Site icon SumutPos

Mikke Perlu Enam Tahun Meriset Karya

Foto: Sujiatmiko/Jawa Pos Mikke Susanto kurator pameran 17|71: Goresan Juang Kemerdekaan koleksi seni rupa istana kepresidenan Republik Indonesia saat menjelaskan Lukisan Ir Soekarno yang berjudul Rini tahun 1958 dipamerkan di Galeri Nasional, Jakarta Pusat.
Foto: Sujiatmiko/Jawa Pos
Mikke Susanto kurator pameran 17|71: Goresan Juang Kemerdekaan koleksi seni rupa istana kepresidenan Republik Indonesia saat menjelaskan Lukisan Ir Soekarno yang berjudul Rini tahun 1958 dipamerkan di Galeri Nasional, Jakarta Pusat.

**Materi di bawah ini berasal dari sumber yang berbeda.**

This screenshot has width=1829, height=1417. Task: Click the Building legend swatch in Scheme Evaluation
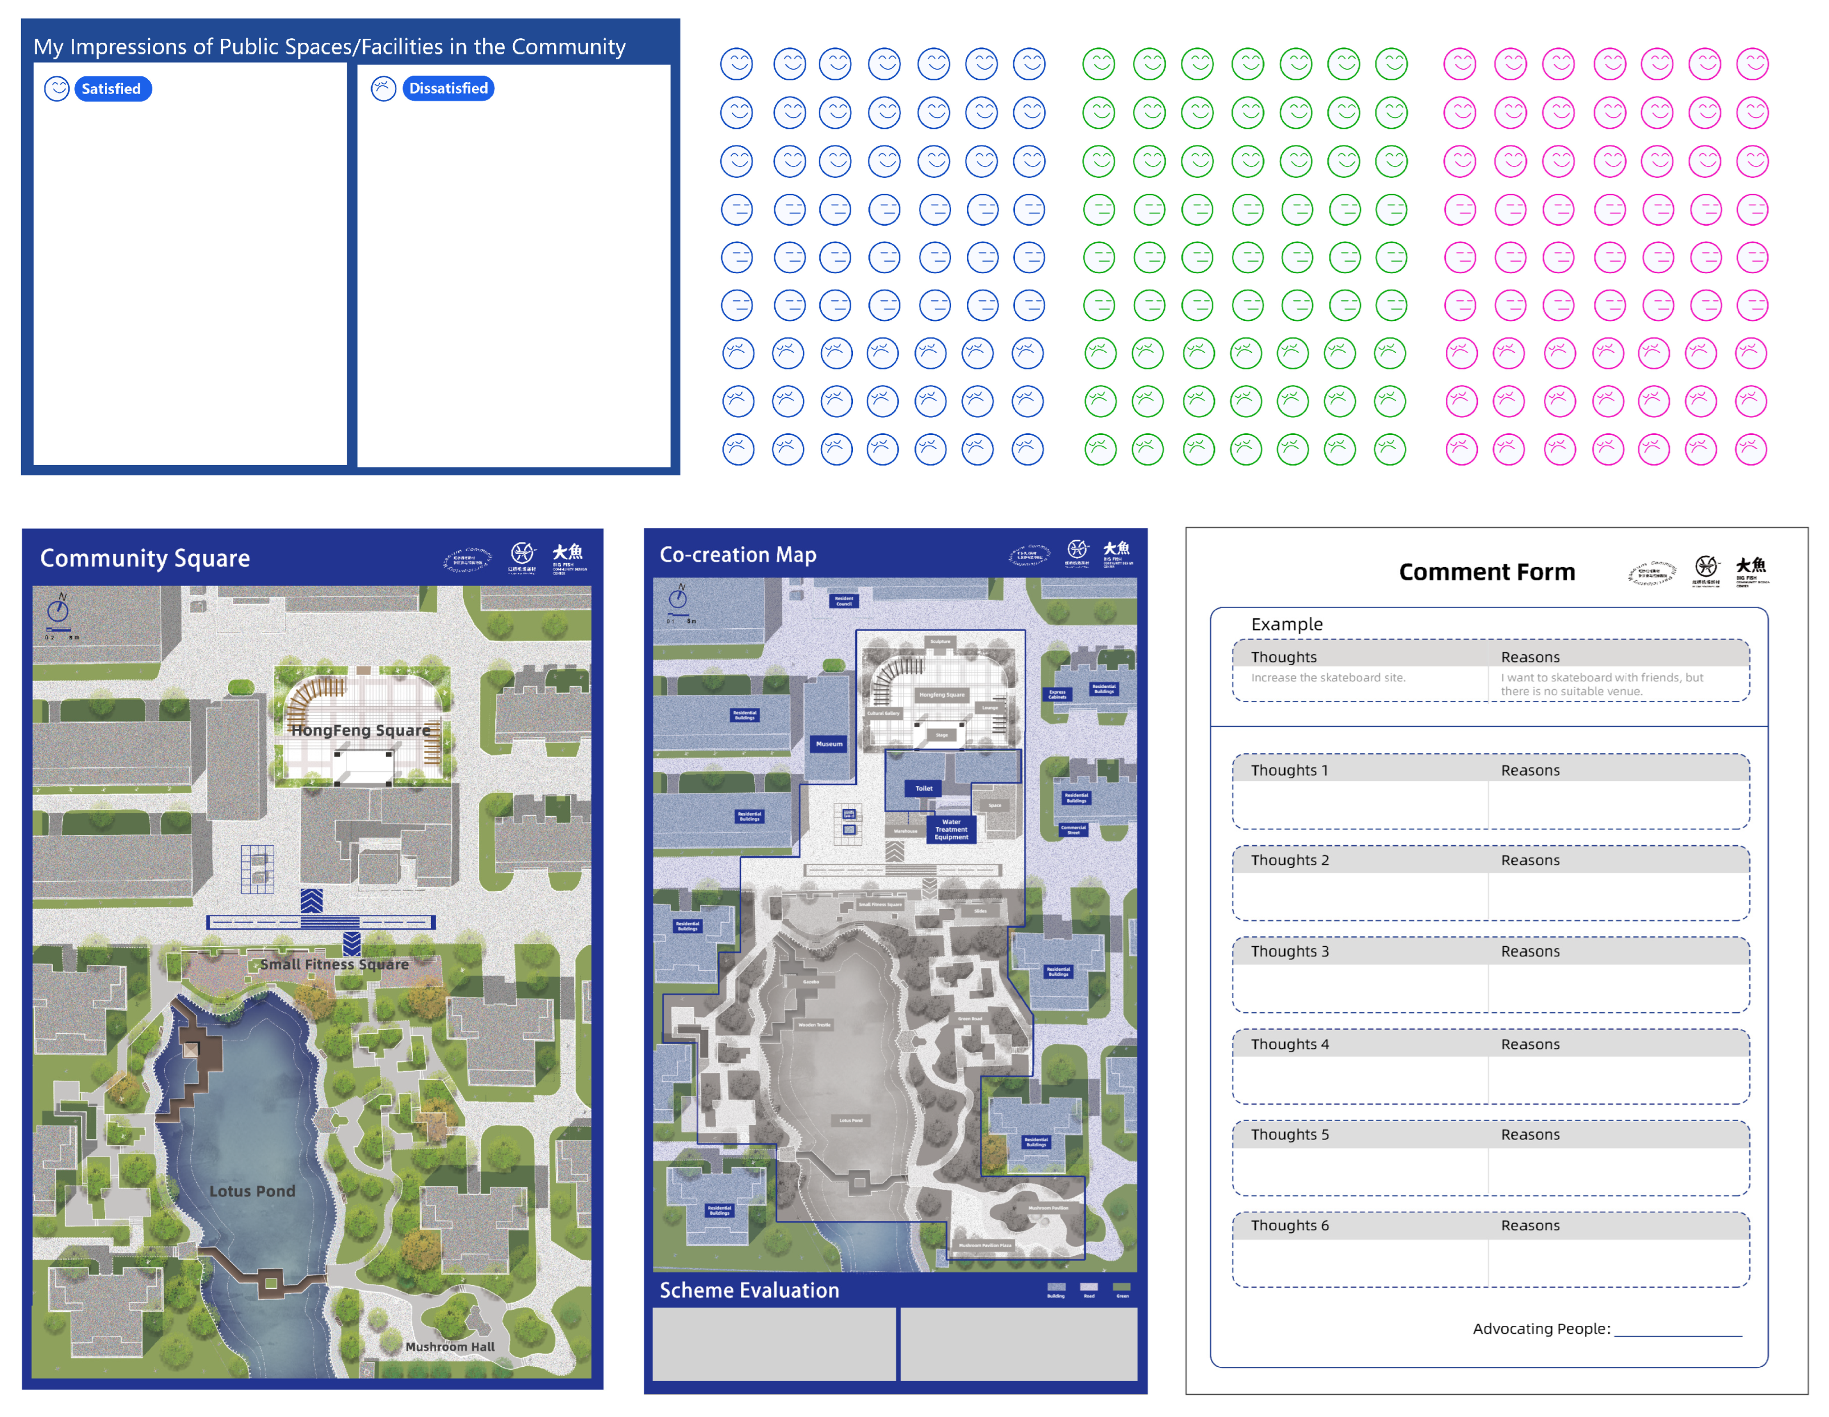pyautogui.click(x=1056, y=1287)
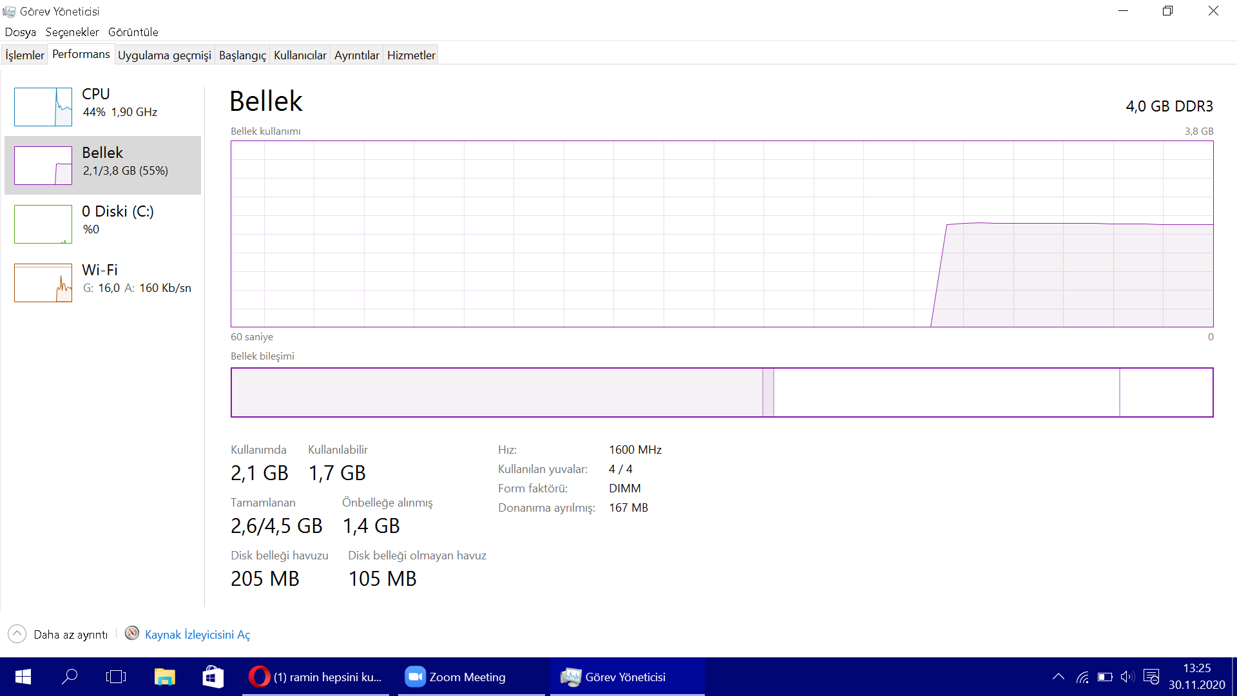The image size is (1237, 696).
Task: Open the Görüntüle menu
Action: (x=133, y=32)
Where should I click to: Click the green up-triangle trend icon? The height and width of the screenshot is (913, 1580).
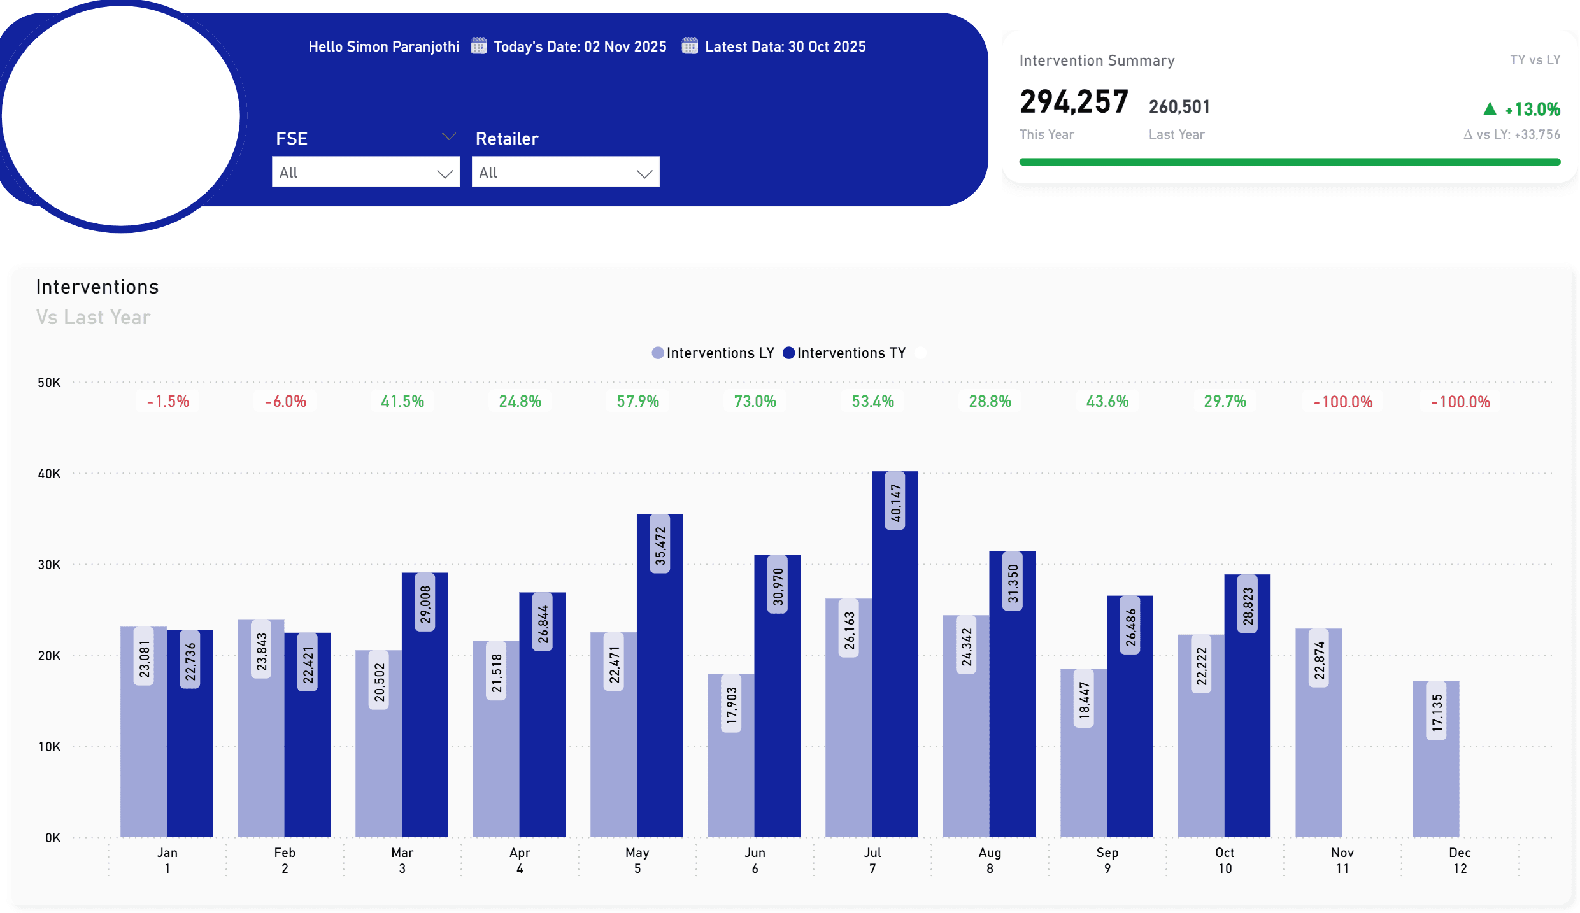coord(1489,110)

Untuk kali pertama, lukisan-lukisan ’’masterpiece’’ koleksi mantan Presiden Soekarno di istana kepresidenan dipamerkan untuk umum. Masyarakat pun menyambut dengan antusias. Kerja keras kurator pameran itu, Mikke Susanto, pun terbayarkan.

PRISKA BIRAHY, Jakarta

”Aslinya lukisan ini belum jadi. Tapi, Pak Karno tertarik dan beli. Apalagi, beliau sendiri yang jadi modelnya,” ucap Mikke Susanto sambil menunjukkan lukisan Memanah karya Henk Ngantung yang dipamerkan di Galeri Nasional (Galnas) Indonesia, Jakarta, awal Agustus lalu.

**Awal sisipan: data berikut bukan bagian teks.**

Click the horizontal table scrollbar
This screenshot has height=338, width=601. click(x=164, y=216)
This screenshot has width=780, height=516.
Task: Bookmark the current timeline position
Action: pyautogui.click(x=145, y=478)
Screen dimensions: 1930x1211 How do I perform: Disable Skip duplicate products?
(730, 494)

Kepada para pengunjung yang ikut tur pameran bertajuk 17:71 Goresan Juang Kemerdekaan, Mikke menyebut lukisan itu merupakan lukisan bersejarah. Lukisan karya mantan gubernur ke-7 DKI Jakarta tersebut menjadi latar belakang acara konferensi pers setelah pembacaan naskah proklamasi kemerdekaan RI di kediaman Soekarno, 17 Agustus 1945.

Lukisan yang menjadi saksi sejarah itu juga punya cerita lain. Yakni, gambar lengan tangan yang sedang memanah itu ternyata modelnya lengan tangan Bung Karno sendiri. Karena itu, tak heran bila lukisan tersebut termasuk istimewa di mata Sang Putra Fajar, julukan Soekarno.

Mikke menjelaskan, berbagai keterangan yang terkait dengan keberadaan lukisan, sejarah yang melatarbelakangi penciptaannya, hingga cerita dalam lukisan diperoleh melalui riset panjang. Dari riset itu pula, terkuak kisah di balik pembelian lukisan pada 1944, setahun sebelum kemerdekaan, itu.

Menurut Mikke, sejatinya Henk ingin melanjutkan lukisannya yang belum jadi saat pameran yang digelar Keimin Bunka Sidhoso, lembaga kebudayaan bentukan pemerintah kolonial Jepang di Jakarta. Hanya, dia belum menemukan model yang cocok.

”Akhirnya, Bung Karno menawarkan diri menjadi modelnya. Henk pun langsung melanjutkan lukisan dengan model lengan Bung Karno,’’ lanjut dosen Institut Seni Indonesia (ISI) Jogjakarta yang tengah menempuh S-3 di Universitas Gadjah Mada (UGM) tersebut.

Selain misteri lengan sang pemanah, Mikke meneliti objek-objek dalam lukisan koleksi Soekarno. Termasuk wajah sang pemanah di lukisan karya Henk Ngantung itu. Mikke mengakui, tidak mudah mengungkap identitas tokoh dalam lukisan tersebut. Dia sering terkendala teknis di lapangan.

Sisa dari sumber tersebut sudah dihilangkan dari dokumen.